→ TASK LIST:
1. In the album passage, who plays guitar on "Bleed"?
2. Name every musician the album passage identifies as a member of another band, together with that band.
3. Carry the album passage forward from its final sentence.

→ PASSAGE TO READ:
The album's opening track "This Year's Fashion" recalled the work of Depeche Mode and New Order, and is followed by "Drug Like", which sees Kluepfel looking for substance in his life. "Photograph" features keyboards in the vein of the Cars and Def Leppard-styled guitarwork, evoking the sound of Kill Your Television -era (2002) the Reunion Show. "Basic Tiny Fragment" begins with at a slow tempo with Kluepfel's voice against a guitar, eventually building up into screaming from Fullan.

The next two songs, "Bleed", which features Eddie Reyes of Taking Back Sunday on guitar, and "Instructions on Building a Model Airplane", also with screaming from Fullan, continue this structure. "Eighth-Grade Summer Romance" features EBow from Baldwin and a guitar solo from Gary Bennett of Kill Your Idols. The guitar-centric "Broken", with vocals from Doug Robinson of the Sleeping, is followed by the Coldplay-esque ballad "Four Piece Jigsaw Puzzle". "Don't Cut Your Fabric" repeats the same set of lyrics heard in "This Year's Fashion" at a faster pace.

→ RECORD EXTRACTS:
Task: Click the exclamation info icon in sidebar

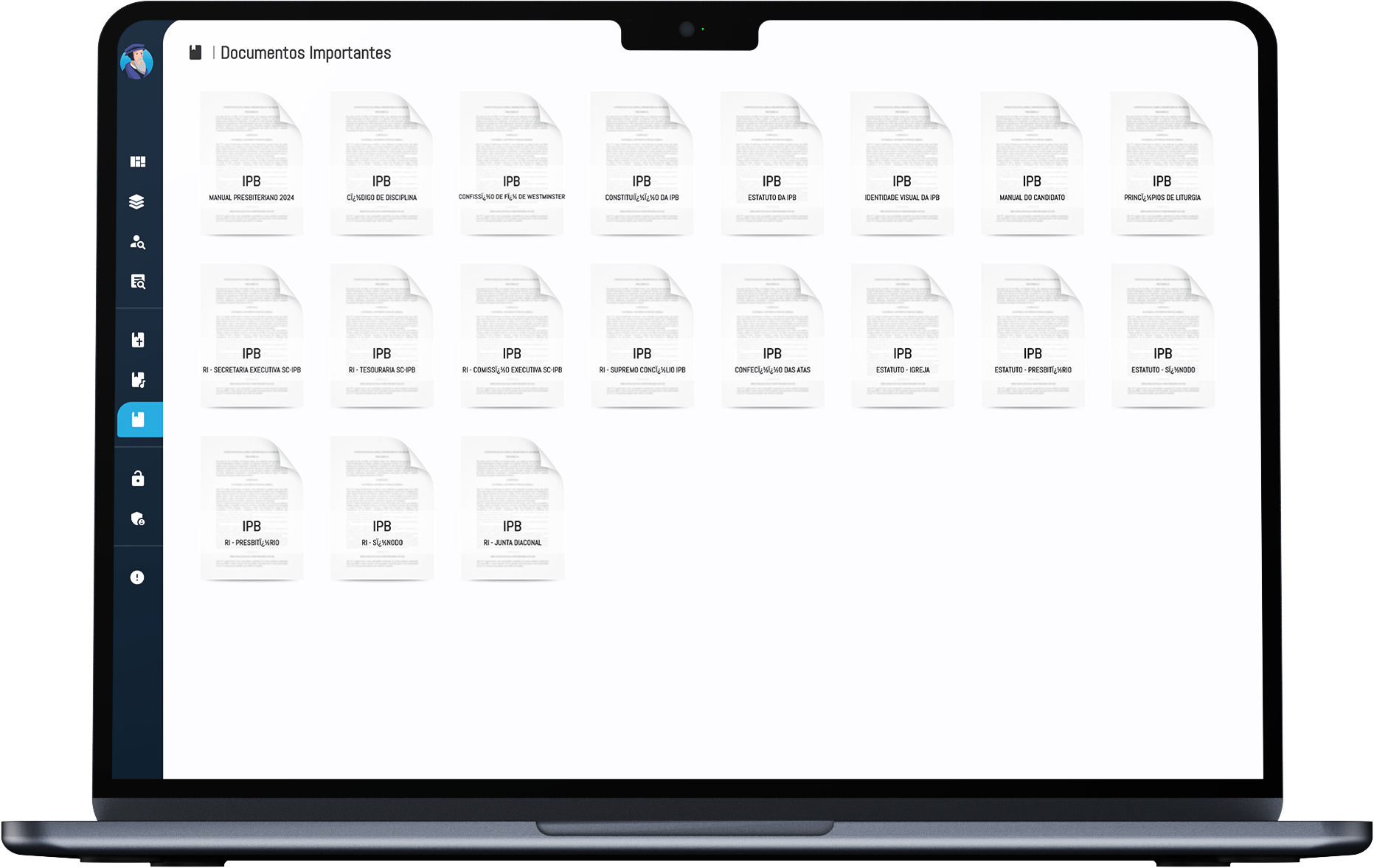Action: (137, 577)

...

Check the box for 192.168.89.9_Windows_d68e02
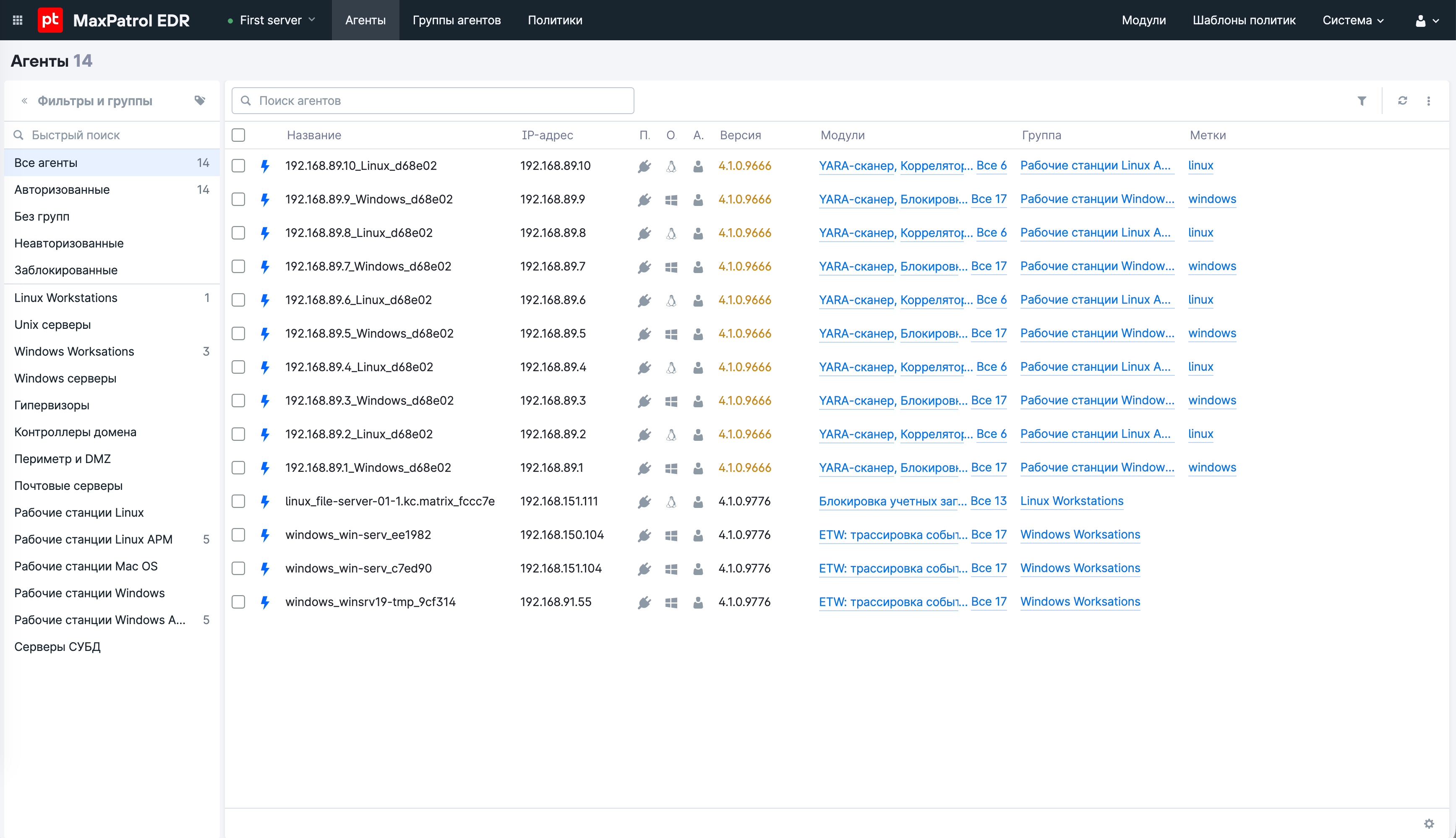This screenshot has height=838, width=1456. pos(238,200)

→ TASK-BY-TASK ANSWERS:
1. Eddie Reyes of Taking Back Sunday plays guitar on "Bleed."

2. Eddie Reyes of Taking Back Sunday, Gary Bennett of Kill Your Idols, and Doug Robinson of the Sleeping.

3.
==Release==
On June 21, 2004, the existence of Action Action was made public. Alongside this, Don't Cut Your Fabric to This Year's Fashion was announced for release in three months' time, with the artwork and "Drug Like" being posted online. Action Action embarked on a tour of record stores throughout the release month. In November 2004, the band went on a US tour with The Beautiful Mistake. They ended the year touring with Bayside; in January and February 2005, the band toured with Lovedrug. They supported Straylight Run and the All-American Rejects on separate headlining US tours between February and April 2005, and appeared at The Bamboozle festival. They supported Midtown on their headlining US tour, and played a few shows in June and July 2005 with labelmates Spitalfield and the Forecast. They went on a headlining tour until August 2005, with Spitalfield and Gatsbys American Dream; Down to Earth Approach appeared on the first half, while Waking Ashland featured on the second half. They appeared at a Victory Records showcase at CMJ Music Marathon in September 2005.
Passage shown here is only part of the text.